Мы видели, что Сталин лежит без сознания, не сознает, в каком он состоянии. Стали кормить его с ложечки, давали бульон и сладкий чай. Распоряжались там врачи. Они откачивали у него мочу, он же оставался без движения. Я заметил, что при откачке он старался как бы прикрыться, чувствуя неловкость. Значит, что-то сознает. Днем (не помню, на какой именно день его заболевания) Сталин пришел в сознание. Это было видно по выражению его лица. Но говорить он не мог, а поднял левую руку и начал показывать не то на потолок, не то на стену. У него на губах появилось что-то вроде улыбки. Потом стал жать нам руки. Я ему подал свою, и он пожал ее левой рукой, правая не действовала. Пожатием руки он передавал свои чувства. Тогда я сказал: «Знаете, почему он показывает нам рукой? На стене висит картина, вырезанная из «Огонька» репродукция с картины какого-то художника. Там девочка кормит из рожка ягненка. А мы поим товарища Сталина с ложечки, и он, видимо, показывая нам пальцем на картину, улыбается: мол, посмотрите, я в таком же состоянии, как этот ягненок».

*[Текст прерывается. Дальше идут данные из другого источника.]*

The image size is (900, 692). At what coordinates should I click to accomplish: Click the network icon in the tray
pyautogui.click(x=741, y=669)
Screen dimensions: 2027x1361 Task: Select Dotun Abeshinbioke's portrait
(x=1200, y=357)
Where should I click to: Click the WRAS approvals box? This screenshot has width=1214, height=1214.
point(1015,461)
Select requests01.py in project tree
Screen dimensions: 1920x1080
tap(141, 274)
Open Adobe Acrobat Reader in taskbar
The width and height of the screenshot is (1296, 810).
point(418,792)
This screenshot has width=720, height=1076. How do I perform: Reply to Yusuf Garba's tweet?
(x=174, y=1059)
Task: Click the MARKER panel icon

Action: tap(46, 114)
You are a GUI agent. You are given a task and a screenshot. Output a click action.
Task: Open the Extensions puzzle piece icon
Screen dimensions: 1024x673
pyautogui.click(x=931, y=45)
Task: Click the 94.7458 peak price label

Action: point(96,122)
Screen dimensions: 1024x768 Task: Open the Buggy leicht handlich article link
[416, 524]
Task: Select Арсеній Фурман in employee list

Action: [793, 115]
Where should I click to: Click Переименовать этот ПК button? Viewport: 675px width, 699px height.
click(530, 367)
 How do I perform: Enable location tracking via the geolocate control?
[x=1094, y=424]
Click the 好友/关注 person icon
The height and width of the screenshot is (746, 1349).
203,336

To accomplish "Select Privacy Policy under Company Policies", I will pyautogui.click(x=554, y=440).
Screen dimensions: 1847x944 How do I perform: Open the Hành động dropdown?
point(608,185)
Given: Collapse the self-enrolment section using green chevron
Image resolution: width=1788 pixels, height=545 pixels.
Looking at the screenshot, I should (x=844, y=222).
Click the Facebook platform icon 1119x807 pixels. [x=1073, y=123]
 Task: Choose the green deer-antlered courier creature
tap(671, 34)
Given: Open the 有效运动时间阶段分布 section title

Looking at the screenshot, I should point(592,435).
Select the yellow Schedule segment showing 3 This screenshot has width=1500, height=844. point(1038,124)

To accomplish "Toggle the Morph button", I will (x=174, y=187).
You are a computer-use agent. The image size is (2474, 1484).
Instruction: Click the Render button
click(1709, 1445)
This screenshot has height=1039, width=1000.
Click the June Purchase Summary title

Как только Сталин свалился, Берия в открытую стал пылать злобой против него. И ругал его, и издевался над ним. Просто невозможно было его слушать! Интересно, впрочем, что, как только Сталин пришел в чувство и дал понять, что может выздороветь, Берия бросился к нему, встал на колени, схватил его руку и начал ее целовать. Когда же Сталин опять потерял сознание и закрыл глаза, Берия поднялся на ноги и плюнул на пол. Вот истинный Берия! Коварный даже в отношении Сталина, которого он вроде бы возносил и боготворил.